EXERCISE GOAL
The output is the lines below from the one with "The height and width of the screenshot is (719, 1000)." through the one with "You are a computer-use agent. Image", both included, printed exactly and with no other line.
=== Section Start ===
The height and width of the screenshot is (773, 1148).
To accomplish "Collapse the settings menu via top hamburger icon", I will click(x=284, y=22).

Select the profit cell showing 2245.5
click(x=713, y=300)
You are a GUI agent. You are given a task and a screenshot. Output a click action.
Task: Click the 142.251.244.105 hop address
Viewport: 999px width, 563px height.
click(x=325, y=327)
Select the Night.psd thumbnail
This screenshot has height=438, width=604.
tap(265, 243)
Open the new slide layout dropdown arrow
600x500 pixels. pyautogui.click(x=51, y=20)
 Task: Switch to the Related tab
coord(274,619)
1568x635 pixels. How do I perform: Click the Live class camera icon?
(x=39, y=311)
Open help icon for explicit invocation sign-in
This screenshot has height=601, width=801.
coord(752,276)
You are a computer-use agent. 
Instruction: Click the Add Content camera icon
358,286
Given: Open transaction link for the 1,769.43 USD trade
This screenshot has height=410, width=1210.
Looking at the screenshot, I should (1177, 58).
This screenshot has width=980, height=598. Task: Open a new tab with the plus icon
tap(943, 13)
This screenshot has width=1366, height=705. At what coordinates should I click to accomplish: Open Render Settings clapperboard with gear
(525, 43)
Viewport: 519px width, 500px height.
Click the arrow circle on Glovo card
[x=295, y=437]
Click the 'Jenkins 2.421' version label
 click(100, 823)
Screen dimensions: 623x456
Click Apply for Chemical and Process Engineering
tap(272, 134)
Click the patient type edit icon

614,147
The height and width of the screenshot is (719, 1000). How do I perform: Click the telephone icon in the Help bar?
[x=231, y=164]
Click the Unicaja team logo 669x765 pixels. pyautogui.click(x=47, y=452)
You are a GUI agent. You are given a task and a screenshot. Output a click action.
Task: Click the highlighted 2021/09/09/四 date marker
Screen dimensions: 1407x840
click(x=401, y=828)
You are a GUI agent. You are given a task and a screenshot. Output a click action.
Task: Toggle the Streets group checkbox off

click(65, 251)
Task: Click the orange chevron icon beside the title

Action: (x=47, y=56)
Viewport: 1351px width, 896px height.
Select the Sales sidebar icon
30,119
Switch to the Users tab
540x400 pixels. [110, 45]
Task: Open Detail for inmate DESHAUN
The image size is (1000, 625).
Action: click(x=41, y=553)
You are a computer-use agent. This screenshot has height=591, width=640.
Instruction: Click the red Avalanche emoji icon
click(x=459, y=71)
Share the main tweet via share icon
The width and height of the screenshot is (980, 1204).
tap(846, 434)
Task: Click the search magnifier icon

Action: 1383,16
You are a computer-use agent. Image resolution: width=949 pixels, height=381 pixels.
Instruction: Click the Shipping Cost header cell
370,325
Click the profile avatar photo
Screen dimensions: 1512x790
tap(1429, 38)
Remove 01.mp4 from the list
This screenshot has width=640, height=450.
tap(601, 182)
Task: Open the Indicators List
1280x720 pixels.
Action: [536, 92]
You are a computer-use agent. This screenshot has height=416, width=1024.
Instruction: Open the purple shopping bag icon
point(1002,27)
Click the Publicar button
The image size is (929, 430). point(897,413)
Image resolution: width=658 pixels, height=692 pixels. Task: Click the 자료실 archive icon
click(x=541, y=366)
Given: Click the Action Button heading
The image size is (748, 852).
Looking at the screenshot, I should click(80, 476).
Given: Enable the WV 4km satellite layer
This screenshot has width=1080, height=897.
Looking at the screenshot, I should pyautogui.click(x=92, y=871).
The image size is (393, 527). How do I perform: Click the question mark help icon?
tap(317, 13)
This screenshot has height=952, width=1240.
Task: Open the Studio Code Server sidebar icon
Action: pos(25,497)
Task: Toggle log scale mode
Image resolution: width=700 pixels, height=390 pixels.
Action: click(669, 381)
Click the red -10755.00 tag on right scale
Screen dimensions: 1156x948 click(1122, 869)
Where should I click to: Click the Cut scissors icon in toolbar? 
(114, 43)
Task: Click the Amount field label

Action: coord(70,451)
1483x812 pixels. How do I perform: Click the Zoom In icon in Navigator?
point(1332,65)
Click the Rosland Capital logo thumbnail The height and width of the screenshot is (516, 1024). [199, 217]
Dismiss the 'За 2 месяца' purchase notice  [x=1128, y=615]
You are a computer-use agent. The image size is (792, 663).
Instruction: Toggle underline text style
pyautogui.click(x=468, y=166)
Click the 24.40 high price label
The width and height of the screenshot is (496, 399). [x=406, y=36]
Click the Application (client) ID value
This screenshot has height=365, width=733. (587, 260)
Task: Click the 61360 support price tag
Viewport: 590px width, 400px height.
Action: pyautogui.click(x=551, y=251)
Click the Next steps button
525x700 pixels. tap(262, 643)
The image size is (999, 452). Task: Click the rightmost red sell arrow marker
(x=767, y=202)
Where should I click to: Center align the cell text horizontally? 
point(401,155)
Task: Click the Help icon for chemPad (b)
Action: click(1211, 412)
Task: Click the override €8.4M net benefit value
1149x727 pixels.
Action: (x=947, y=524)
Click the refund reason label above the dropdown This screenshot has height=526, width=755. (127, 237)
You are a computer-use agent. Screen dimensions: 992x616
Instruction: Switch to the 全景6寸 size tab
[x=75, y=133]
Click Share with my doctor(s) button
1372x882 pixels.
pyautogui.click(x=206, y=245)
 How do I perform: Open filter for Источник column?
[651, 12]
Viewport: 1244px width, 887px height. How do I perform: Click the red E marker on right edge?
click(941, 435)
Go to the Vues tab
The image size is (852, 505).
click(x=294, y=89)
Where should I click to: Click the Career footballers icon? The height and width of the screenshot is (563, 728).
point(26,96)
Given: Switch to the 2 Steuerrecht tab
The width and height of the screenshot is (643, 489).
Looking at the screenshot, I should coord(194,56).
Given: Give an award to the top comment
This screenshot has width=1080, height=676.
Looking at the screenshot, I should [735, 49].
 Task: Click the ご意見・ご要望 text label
=== Section End ===
RESPONSE BOX
The height and width of the screenshot is (719, 1000). How do I perform: Click the telephone icon in the Help bar?
[x=231, y=164]
Click the Unicaja team logo 669x765 pixels. pyautogui.click(x=47, y=452)
You are a GUI agent. You are given a task and a screenshot. Output a click action.
Task: Click the highlighted 2021/09/09/四 date marker
Screen dimensions: 1407x840
click(x=401, y=828)
You are a GUI agent. You are given a task and a screenshot. Output a click action.
Task: Toggle the Streets group checkbox off

click(65, 251)
Task: Click the orange chevron icon beside the title

Action: (x=47, y=56)
Viewport: 1351px width, 896px height.
Select the Sales sidebar icon
30,119
Switch to the Users tab
540x400 pixels. [110, 45]
Task: Open Detail for inmate DESHAUN
The image size is (1000, 625).
Action: click(x=41, y=553)
You are a computer-use agent. This screenshot has height=591, width=640.
Instruction: Click the red Avalanche emoji icon
click(x=459, y=71)
Share the main tweet via share icon
The width and height of the screenshot is (980, 1204).
tap(846, 434)
Task: Click the search magnifier icon

Action: 1383,16
You are a computer-use agent. Image resolution: width=949 pixels, height=381 pixels.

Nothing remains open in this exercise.